Microsoft Dynamics ISV Marketers: Start with Budget, But Finish with Sales

If you’re a Microsoft Dynamics ISV marketer and your marketing budget can be described as “let me check this year’s rates on the same marketing vehicles we’ve always used,” then chances are you’re not doing the more intelligent budget allocation that Michelle Glennie recommended in a recent Partner Marketing Group blog post.

Developing detailed budgets for new content creation initiatives is a key part of the marketing mission, but only a part. To take Michelle's ideas further in one direction (and for this post we're talking specifically about Dynamics ISVs), an upfront expectation of quantifiable results should be the other key component that drives marketing investments, especially in what she describes as the “mid-level” and “large” activities. Spending thousands on a great white paper can become a waste if it becomes a paperweight at your event booth for the next two years, or if it is available online but generates just a few downloads from your existing nurture list and fails to account for many net new leads.

Too many Dynamics ISVs we talk to are putting serious budget into marketing activities that will yield very little output later in terms of quantifiable results.

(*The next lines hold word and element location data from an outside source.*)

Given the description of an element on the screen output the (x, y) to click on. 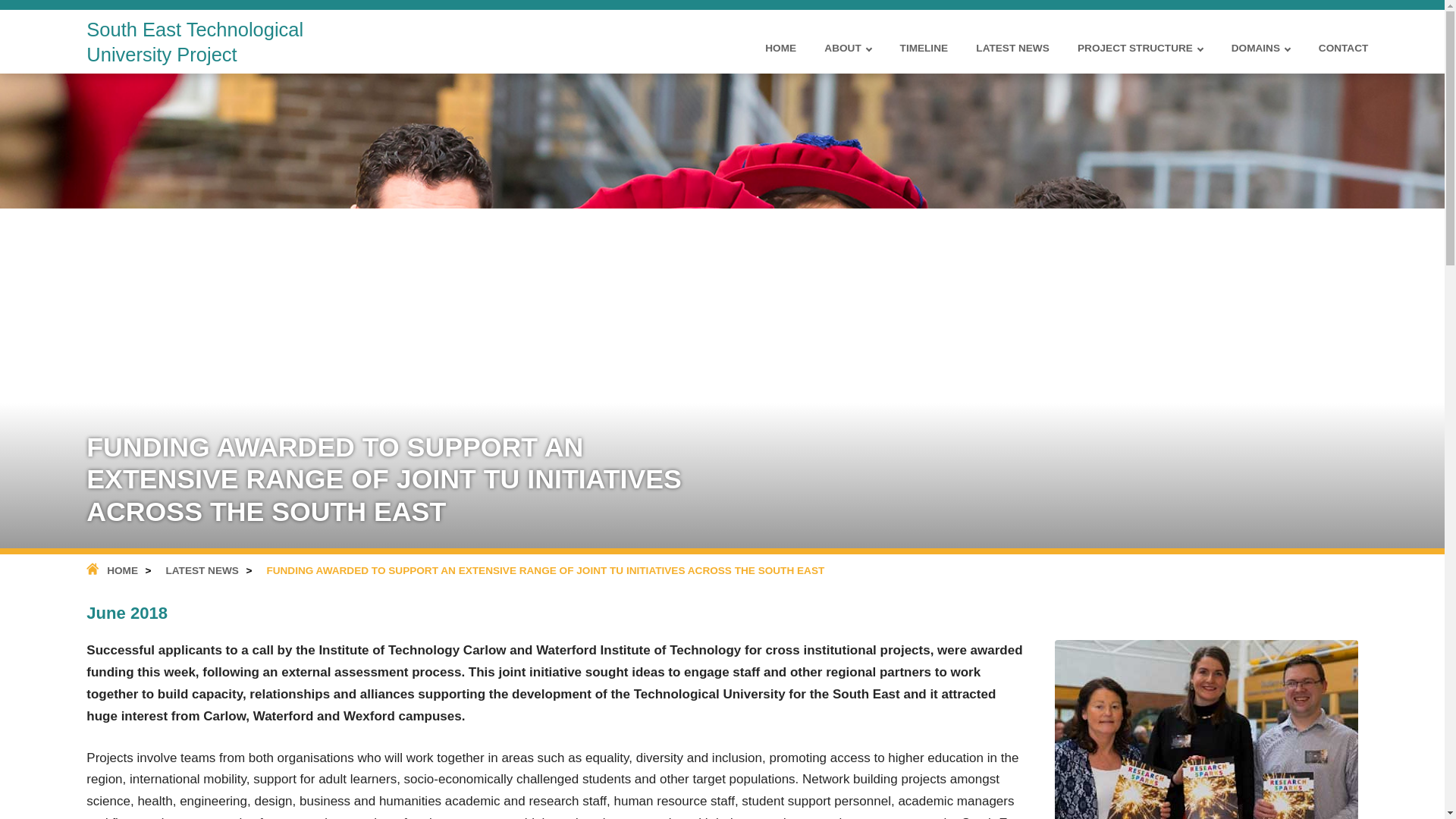
CONTACT (1343, 54)
HOME (780, 54)
South East Technological University Project (227, 45)
DOMAINS (1260, 54)
TIMELINE (923, 54)
PROJECT STRUCTURE (1139, 54)
LATEST NEWS (1011, 54)
LATEST NEWS (201, 571)
HOME (111, 571)
ABOUT (847, 54)
Given the description of an element on the screen output the (x, y) to click on. 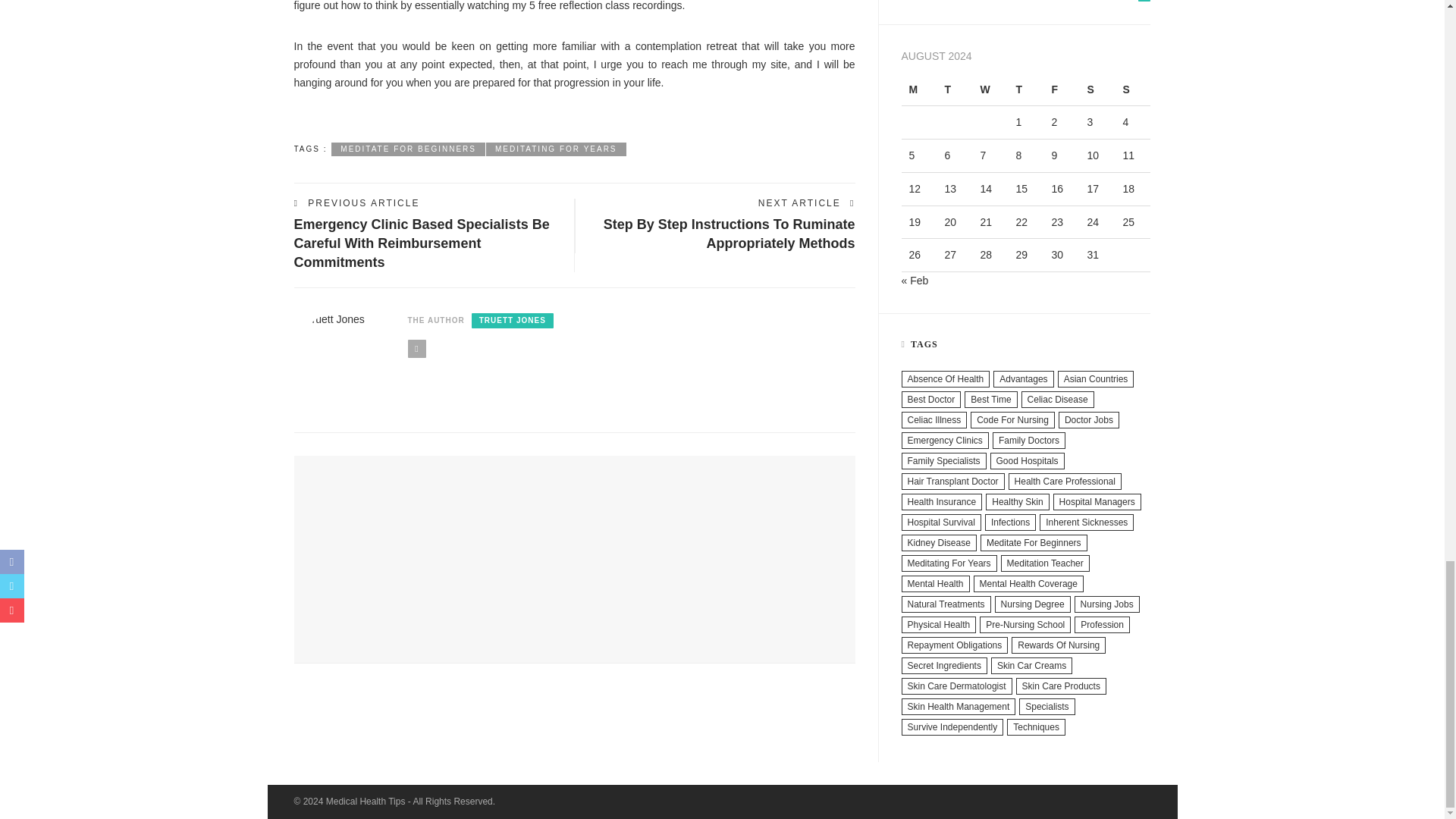
Step by step instructions to Ruminate Appropriately Methods (730, 233)
Meditating For Years (556, 149)
Meditate for Beginners (407, 149)
Website (416, 348)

One all too common example goes something like this: a Dynamics ISV spends $40,000 per month on Google ads, paying $30 to $60 per click to drive people to their site. So Google can now tell them what it costs to get a pair of eyeballs on their landing page, but the ISV execs can’t or won’t (or maybe just don’t want to) calculate the real cost per lead of such a program. Yet they hold steady on their PPC ad campaigns month after month, throwing serious money at it with just a vague sense that it is keeping the sales team happy enough at the current spend levels.

Not knowing is not a great excuse, but it explains why so many marketers still struggle to compare their marketing investments on anything resembling a level playing field. Instead, the discussion becomes a mixture of gut feelings on the importance of a program combined with sales team feedback and some solid metrics from certain programs that, unfortunately, can’t be compared to anything else in the mix in any useful way.

In today’s digital marketing environment where CRMmarketing automation, and content-driven lead generation programs can provide data at a far more granular level than ever before, the gulf between the old “gut” marketing investments and the new data-driven ones can be substantial – and uncomfortable to face head on.

So next time you write the check for a program that you’ve “always” done, make a note to check back when it’s over to see whether you can trace it back to any marketing or sales results based on data. If the answer is still hazy, think about allocating some of that precious marketing budget to something you can stand behind with evidence and real results.